# WHAT IS EXPECTED
Transcribe, leaving out every picture, the lines that run from the start of the listing below through the line with "The image size is (800, 600).".
━━━━
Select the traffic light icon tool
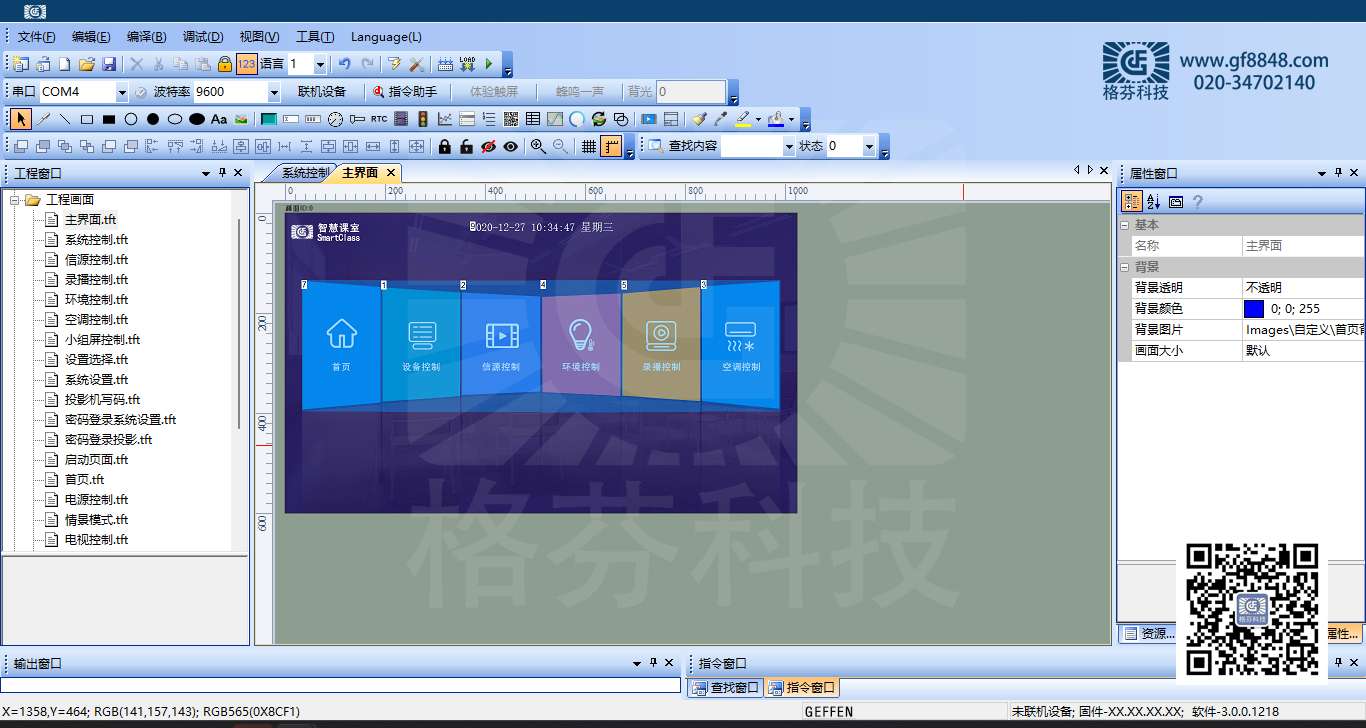The image size is (1366, 728). [423, 119]
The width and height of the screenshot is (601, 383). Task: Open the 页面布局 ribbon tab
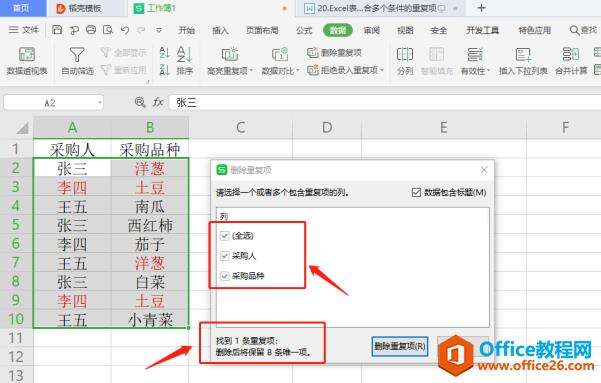[x=262, y=30]
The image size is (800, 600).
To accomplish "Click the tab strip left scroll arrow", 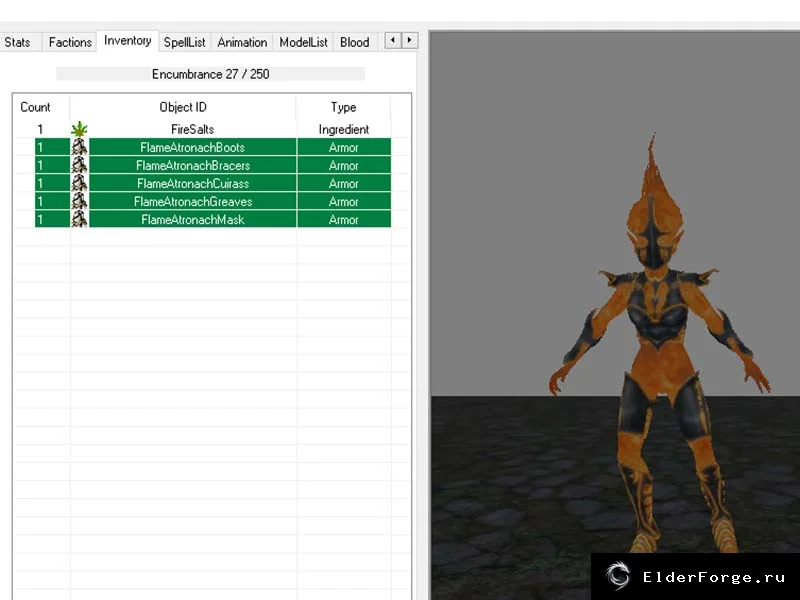I will click(x=392, y=40).
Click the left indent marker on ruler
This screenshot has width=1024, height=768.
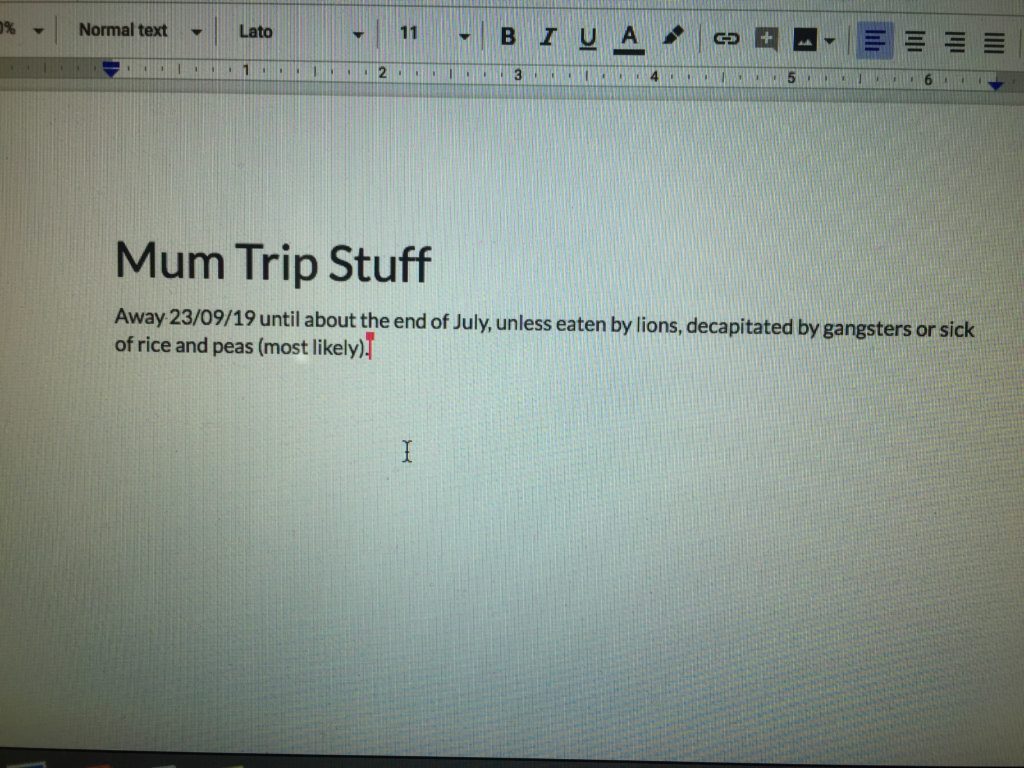[x=111, y=69]
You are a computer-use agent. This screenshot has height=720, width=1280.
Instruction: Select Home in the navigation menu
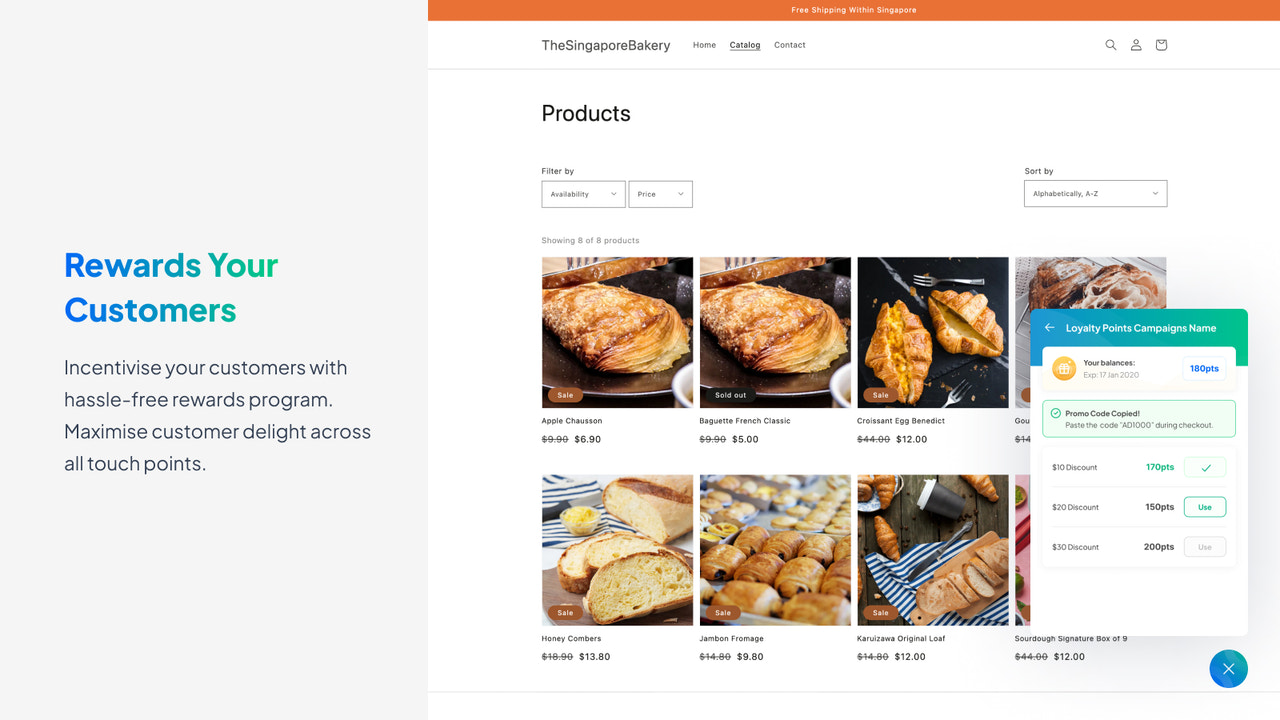(704, 45)

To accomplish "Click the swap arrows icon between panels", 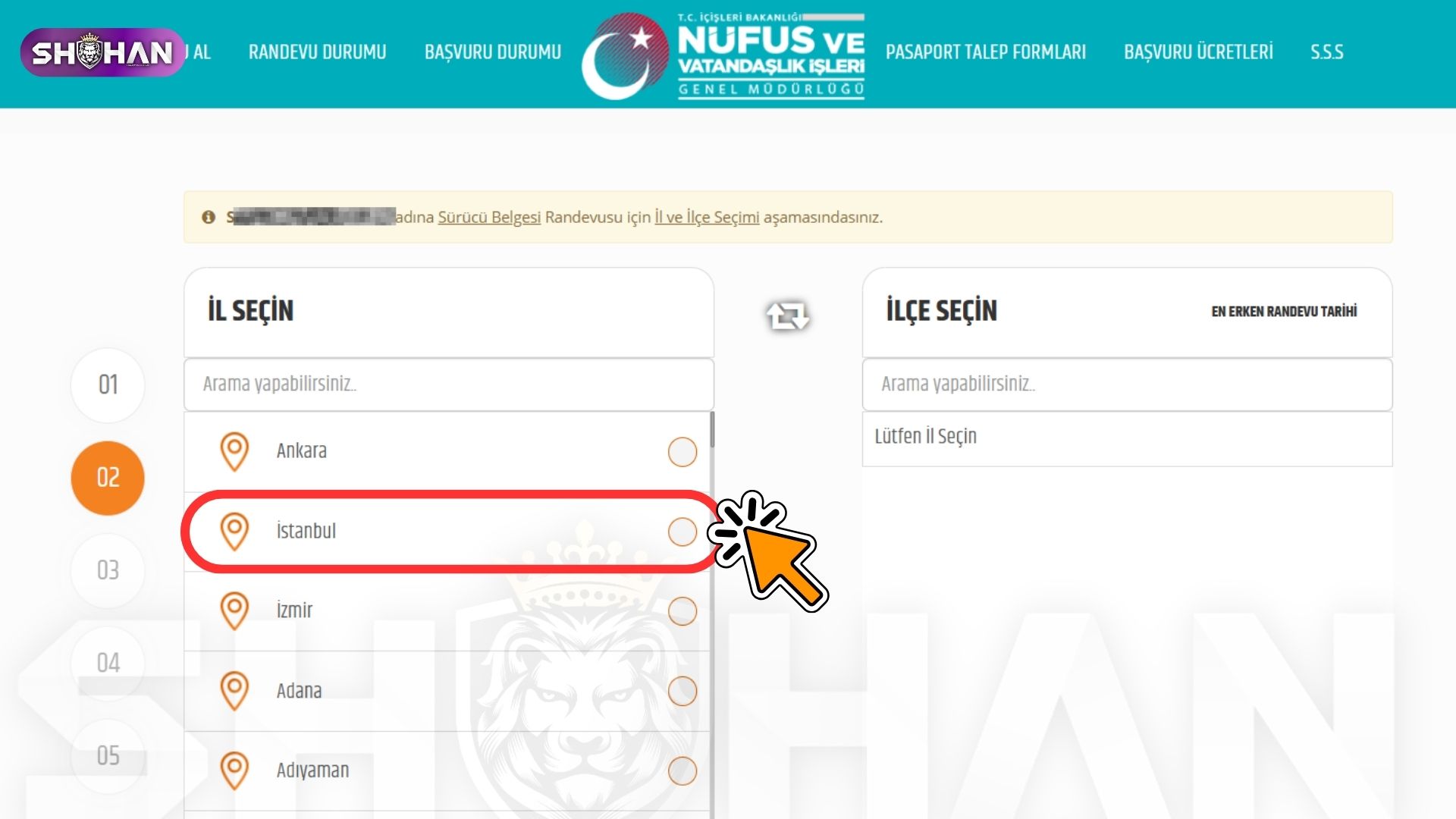I will pyautogui.click(x=788, y=315).
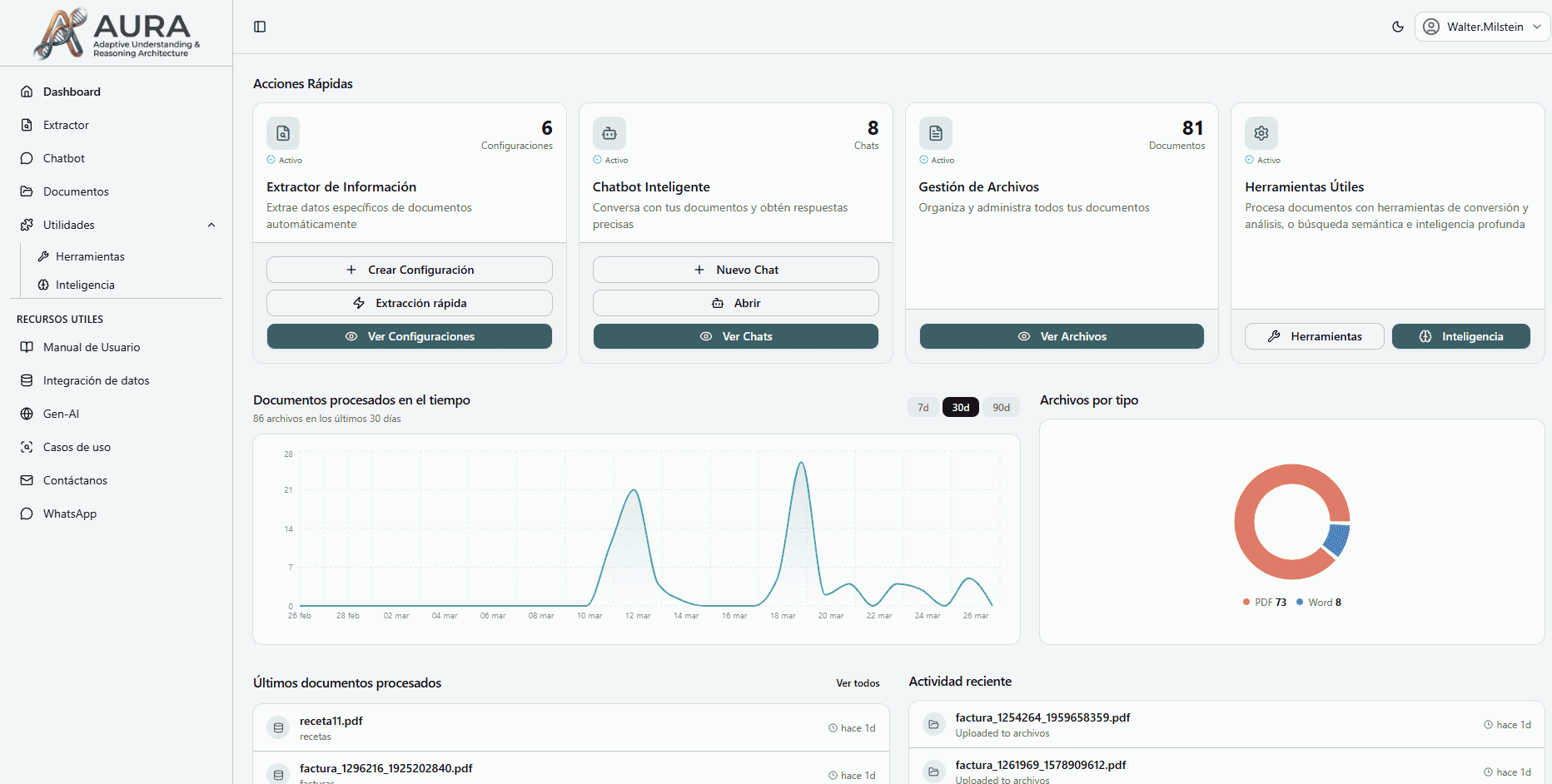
━━━━
# TASK RESULT
Select the traffic light icon tool
The image size is (1366, 728). [423, 119]
The width and height of the screenshot is (601, 383). Task: Open the 页面布局 ribbon tab
[x=262, y=30]
The image size is (800, 600).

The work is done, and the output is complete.